Now we’ll never know. And it’s going to be a tough sell. Betts and Price for Verdugo and Graterol is impossible to measure today, but it’s highly unlikely that the Sox got value-for-value in this deal.
The bottom line on this is . . . the bottom line. The Red Sox just traded one of the best players in franchise history because they were unwilling to pay the hefty price for his future services. It’s clear that the Sox owners and their analytics folks decided they did not want to get into the $350 million-$400-million sweepstakes for Betts. They did not think he was worthy of being the second-highest-paid player in baseball (Mike Trout will rightfully remain No. 1). They elected not to compete financially for their best player. It’s a dubious narrative when you play to a full house every night, charge the highest ticket prices in baseball, and bombard fans with promotions and sales pitches.
Trading Betts is going to be a PR nightmare for the Sox. For years to come. Betts was a fan favorite on a par with David Ortiz and Pedro Martinez. He was easily Boston’s most marketable player. He’s only 27 years old and he’s already got an MVP award and four Gold Gloves. He’s a career .300 hitter with home run power. He’s a brand unto himself. Even his name is sprinkled with stardust. What kid doesn’t like cheering for Mookie? Fans are unlikely to be rational about Betts’s departure. Most are furious. Plus, the deal puts a lot of pressure on young Verdugo. Not every player responds well to the Boston baseball experience.
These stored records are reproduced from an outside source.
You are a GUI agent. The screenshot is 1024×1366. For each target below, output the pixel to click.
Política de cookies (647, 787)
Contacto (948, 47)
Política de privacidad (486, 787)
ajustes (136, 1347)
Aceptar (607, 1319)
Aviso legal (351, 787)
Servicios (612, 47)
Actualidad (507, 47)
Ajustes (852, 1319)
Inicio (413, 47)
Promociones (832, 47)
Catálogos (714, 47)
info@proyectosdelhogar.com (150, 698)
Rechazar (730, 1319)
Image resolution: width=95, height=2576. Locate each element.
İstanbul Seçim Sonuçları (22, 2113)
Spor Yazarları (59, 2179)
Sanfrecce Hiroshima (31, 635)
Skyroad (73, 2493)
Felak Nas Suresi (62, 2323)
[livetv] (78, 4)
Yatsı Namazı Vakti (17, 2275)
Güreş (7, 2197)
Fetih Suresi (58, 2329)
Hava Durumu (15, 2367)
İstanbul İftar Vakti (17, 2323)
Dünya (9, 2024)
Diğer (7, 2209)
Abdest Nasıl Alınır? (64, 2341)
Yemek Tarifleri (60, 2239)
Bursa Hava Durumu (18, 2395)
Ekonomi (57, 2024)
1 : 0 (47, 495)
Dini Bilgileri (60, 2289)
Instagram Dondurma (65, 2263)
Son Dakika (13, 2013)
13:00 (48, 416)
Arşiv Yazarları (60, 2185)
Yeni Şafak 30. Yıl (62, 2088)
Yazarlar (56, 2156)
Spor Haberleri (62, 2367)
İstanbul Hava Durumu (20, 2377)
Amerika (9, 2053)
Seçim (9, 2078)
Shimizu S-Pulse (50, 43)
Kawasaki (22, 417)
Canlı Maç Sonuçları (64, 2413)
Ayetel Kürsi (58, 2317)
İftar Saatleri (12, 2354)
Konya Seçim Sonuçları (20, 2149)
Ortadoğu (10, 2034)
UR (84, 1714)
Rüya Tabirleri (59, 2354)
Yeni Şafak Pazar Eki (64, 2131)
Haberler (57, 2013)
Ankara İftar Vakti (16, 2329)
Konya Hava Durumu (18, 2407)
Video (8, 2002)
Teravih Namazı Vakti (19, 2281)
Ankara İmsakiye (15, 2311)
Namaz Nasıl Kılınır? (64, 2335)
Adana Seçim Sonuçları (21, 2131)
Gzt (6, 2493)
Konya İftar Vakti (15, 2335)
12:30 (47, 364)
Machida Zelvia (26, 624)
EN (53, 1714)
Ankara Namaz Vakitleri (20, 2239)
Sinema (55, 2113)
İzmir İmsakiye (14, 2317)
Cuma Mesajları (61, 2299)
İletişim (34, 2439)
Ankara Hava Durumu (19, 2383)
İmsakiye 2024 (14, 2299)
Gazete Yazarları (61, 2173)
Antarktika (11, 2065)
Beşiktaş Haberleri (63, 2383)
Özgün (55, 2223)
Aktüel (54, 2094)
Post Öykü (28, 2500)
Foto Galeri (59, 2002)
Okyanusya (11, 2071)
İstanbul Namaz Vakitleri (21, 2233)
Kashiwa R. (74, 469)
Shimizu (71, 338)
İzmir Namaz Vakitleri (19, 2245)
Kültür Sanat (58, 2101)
The Sox will remind us that the Washington Nationals won a World Series one year after losing Bryce Harper to free agency. Betts could flame out like Andrew McCutchen. Good luck selling those story lines. I’ve had fans tell me Betts is the best homegrown Sox talent since Ted Williams. I’ve had fans say they would abandon the team if Betts is traded (nobody ever follows through on that one).
In a strange way, the inclusion of Price bothers me most about this deal. It’s strictly a salary dump. It it not something a club does if it intends to win this year.
Much as we disliked him, Price was 46-24 in his four troubled seasons in Boston. He was a pain in the butt with a giant chip on his shoulder the whole time, but he came up big in the 2018 postseason and was Boston’s best pitcher in the early months of 2019. A lot of fans are quick to say “good riddance” to Price, but his departure does not help the 2020 team. Boston’s starting pitching is thin. The Sox don’t know what they are going to get from Chris Sale and Nathan Eovaldi. A healthy Price could have been the ace of this year’s staff. Now the Red Sox simply do not have enough pitching.
So you have a team with not enough pitching, no manager, a depleted farm system, and potential sanctions coming when Major League Baseball rules of cheating allegations from the 2018 season.
At a time like this, it’s always good to dump your best/most popular player and one of your best pitchers.
When the Red Sox parted ways with the much-loved Alex Cora last month, Sox owner John Henry said, “If I could give one insight into the people of this organization it is that virtually all of us see this organization as a family . . . It’s how we approach holding each other accountable and to the highest standards with the highest goals. We will continue to move forward in that manner with what continues to drive all of us and that is the burning desire to host the World Series here in Boston.’’
Not this year. The Sox are on the five-year plan now. A plan that no longer includes Mookie Betts.